Single cell analysis is playing an important role in biological and medical research.  Flow cytometers and fluorescence-activated cell sorters (FACS) are workhorse for single cell analysis, offering high throughput and the ability of isolating cells of high interest, especially those rare cells or new cell types.  On the other hand, microscopy, especially 3D microscopy, can produce high information contents, revealing important insight in cell phenotypes and high spatial information although cell isolation in a microscope platform with techniques such as laser microdissection is cumbersome and subject to cell damage. 

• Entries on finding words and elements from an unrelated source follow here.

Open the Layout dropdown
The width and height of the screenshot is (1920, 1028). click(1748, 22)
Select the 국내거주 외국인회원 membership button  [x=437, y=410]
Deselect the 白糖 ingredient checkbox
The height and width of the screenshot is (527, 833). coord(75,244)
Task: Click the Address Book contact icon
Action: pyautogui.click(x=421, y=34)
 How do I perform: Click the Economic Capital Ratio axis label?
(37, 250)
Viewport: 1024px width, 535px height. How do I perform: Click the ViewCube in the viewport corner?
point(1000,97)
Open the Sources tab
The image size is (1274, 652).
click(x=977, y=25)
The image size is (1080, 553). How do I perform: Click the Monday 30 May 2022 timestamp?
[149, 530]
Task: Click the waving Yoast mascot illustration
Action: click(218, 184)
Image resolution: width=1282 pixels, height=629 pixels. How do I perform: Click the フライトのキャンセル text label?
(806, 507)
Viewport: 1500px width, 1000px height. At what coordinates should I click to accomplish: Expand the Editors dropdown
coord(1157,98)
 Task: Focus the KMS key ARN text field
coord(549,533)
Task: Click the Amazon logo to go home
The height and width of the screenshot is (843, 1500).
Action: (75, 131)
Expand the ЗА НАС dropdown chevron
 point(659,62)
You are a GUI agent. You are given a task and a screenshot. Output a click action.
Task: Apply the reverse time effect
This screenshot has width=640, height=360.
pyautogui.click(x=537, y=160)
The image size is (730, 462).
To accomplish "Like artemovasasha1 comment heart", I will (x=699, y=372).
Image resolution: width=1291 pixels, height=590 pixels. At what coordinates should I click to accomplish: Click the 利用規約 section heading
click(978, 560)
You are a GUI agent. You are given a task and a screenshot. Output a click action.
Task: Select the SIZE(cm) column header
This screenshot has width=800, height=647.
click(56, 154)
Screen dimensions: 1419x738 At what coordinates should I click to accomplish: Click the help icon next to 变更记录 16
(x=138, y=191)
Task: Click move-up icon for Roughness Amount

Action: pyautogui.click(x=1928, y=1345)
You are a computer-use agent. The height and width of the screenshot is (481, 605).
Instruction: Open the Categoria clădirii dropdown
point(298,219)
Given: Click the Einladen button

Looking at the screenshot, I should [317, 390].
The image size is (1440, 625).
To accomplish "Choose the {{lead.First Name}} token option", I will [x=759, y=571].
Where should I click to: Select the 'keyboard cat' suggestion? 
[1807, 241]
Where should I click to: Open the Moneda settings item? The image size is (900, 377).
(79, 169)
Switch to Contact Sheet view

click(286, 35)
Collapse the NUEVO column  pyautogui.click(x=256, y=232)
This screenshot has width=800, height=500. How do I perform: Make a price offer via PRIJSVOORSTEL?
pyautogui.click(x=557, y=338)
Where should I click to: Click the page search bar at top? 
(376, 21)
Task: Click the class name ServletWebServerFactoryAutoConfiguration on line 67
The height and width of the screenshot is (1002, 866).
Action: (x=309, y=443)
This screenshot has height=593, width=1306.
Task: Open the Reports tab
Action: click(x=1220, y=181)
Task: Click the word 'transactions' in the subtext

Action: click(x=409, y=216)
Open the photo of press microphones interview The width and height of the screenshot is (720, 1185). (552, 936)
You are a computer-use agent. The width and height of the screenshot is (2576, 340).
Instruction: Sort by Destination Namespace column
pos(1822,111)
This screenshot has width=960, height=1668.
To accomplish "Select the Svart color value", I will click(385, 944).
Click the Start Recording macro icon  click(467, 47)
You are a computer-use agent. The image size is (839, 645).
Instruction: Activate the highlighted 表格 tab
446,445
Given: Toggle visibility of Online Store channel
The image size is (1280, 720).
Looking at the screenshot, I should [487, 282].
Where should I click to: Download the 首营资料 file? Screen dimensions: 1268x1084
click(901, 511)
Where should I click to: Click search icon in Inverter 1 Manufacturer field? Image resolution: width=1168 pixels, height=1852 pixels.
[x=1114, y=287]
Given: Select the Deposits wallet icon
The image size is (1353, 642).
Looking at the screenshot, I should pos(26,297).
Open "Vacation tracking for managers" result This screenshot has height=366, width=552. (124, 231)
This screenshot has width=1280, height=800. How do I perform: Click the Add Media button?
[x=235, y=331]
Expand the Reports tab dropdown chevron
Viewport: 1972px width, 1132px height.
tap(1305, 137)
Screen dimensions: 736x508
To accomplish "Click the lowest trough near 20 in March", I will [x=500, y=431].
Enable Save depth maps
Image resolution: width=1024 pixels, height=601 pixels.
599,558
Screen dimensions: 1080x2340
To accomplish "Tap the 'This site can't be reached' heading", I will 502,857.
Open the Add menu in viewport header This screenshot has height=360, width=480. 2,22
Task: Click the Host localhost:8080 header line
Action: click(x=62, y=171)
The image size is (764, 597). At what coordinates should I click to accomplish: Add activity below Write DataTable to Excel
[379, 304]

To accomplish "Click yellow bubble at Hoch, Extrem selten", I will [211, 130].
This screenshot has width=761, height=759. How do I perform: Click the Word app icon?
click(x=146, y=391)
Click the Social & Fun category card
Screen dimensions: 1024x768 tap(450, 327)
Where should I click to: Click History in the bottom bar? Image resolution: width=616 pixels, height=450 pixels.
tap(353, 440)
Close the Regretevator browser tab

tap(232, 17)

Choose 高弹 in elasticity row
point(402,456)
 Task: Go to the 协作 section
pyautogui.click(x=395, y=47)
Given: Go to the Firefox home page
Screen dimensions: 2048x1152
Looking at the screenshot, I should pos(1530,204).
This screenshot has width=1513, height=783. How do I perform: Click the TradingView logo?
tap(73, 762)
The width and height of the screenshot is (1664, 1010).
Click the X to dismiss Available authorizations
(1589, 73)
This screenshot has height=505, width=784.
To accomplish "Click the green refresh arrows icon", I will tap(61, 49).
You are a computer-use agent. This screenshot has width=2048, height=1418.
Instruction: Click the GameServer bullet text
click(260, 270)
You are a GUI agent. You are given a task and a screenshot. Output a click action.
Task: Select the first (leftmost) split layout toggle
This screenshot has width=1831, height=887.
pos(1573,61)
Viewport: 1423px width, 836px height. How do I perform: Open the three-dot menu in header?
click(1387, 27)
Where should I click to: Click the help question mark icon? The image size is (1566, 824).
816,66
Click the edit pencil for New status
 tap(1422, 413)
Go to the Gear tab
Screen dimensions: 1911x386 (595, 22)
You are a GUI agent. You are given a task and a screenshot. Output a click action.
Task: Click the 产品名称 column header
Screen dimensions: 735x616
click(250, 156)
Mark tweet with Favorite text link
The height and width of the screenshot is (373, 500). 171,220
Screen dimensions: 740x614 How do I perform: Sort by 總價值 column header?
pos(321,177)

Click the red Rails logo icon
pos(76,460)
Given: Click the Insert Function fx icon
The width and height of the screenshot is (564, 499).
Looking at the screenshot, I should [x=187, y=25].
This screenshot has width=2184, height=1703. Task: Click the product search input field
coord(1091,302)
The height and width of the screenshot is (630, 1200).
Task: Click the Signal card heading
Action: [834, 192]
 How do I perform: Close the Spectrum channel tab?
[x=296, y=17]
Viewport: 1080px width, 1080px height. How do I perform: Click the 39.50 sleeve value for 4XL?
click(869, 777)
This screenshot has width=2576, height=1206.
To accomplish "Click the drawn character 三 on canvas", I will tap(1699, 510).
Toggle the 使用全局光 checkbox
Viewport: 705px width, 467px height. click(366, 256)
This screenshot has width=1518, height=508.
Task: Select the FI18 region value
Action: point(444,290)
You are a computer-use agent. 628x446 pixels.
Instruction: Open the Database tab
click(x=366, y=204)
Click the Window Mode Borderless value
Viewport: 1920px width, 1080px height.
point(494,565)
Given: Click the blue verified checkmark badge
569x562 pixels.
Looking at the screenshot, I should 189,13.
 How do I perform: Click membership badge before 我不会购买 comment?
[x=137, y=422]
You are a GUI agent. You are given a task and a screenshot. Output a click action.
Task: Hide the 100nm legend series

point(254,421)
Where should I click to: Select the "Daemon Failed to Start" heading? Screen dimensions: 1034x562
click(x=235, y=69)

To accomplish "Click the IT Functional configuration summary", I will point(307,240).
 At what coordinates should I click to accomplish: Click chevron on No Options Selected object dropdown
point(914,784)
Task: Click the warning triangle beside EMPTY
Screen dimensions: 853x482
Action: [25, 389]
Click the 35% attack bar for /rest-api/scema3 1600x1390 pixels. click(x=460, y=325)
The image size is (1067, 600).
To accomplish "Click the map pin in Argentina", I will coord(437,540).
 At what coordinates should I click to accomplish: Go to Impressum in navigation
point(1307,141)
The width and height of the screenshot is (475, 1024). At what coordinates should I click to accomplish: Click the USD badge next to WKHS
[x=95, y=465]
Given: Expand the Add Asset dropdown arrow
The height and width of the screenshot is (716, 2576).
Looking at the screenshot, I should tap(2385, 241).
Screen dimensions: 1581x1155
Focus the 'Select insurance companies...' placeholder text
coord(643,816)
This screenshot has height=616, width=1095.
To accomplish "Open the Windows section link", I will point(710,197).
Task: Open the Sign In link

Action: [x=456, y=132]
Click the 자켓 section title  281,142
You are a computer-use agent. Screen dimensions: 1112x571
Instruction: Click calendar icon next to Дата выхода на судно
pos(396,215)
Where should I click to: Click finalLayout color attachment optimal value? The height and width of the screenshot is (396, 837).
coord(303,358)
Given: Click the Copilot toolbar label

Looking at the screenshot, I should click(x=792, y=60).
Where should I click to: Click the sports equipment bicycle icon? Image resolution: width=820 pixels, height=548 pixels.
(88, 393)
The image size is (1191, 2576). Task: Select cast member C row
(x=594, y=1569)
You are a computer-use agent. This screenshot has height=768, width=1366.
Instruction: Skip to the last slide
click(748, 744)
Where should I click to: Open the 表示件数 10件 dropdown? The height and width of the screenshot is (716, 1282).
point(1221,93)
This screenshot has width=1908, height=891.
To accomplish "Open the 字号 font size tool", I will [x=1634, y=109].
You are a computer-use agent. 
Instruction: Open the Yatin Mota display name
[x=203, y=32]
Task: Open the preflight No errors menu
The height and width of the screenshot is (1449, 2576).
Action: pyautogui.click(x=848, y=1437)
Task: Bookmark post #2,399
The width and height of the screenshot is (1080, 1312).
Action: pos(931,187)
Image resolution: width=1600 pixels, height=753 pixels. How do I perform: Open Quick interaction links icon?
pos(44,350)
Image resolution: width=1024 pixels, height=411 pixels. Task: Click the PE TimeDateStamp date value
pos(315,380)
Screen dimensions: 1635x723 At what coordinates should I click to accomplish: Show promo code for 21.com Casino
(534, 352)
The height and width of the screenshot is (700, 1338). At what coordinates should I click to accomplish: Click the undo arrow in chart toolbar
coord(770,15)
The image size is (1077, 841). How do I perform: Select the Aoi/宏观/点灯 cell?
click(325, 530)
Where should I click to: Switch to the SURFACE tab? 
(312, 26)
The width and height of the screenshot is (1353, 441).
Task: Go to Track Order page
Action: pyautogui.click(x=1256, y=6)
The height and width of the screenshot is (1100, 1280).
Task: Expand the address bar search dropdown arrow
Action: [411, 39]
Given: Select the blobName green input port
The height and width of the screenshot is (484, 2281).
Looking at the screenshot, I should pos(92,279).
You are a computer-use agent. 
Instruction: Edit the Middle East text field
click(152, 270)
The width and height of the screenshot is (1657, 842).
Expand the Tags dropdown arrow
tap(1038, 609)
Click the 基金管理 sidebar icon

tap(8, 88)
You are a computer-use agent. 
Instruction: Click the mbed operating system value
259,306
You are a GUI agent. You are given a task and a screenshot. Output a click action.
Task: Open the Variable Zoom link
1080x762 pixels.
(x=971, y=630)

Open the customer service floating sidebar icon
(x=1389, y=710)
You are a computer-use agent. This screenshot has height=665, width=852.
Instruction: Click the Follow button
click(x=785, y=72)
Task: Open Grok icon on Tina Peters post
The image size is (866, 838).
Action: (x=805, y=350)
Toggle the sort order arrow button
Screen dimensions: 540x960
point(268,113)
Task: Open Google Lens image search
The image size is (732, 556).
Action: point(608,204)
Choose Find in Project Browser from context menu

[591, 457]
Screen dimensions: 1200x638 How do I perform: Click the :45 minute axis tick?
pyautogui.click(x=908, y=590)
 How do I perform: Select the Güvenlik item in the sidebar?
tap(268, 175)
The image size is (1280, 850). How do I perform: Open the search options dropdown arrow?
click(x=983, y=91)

We present results of image-guided cell sorters and 3D imaging flow cytometers (3D-IFCs) that possess the merits of high throughput and high content imaging in a single system.  The image-guided FACS system uses a microfluidic cartridge with an on-chip piezoelectric actuator to sort cells of interest into tubes or 384-well plates.  The cell sorting criteria (i.e. gating) is based on the 2D images of cells.  The 3D-IFC system is able to produce 3D fluorescent, scattering, and transmission images of each single cell at a throughput of 1000 cells/s, which is 1000-10,000 times faster than a fluorescent confocal microscope. 

Both the 2D image-guided FACS and 3D-IFC are empowered by artificial intelligence (AI) with convolutional neural network.  With the AI capabilities based on semi-supervised learning, both systems have shown superb capabilities for classification and cell type discovery.  Results from several experiments, including diagnosis of leukemia and NASH diseases, DNA damages, protein translocations under drug treatments, and cell cycle detection, will be discussed in the presentation.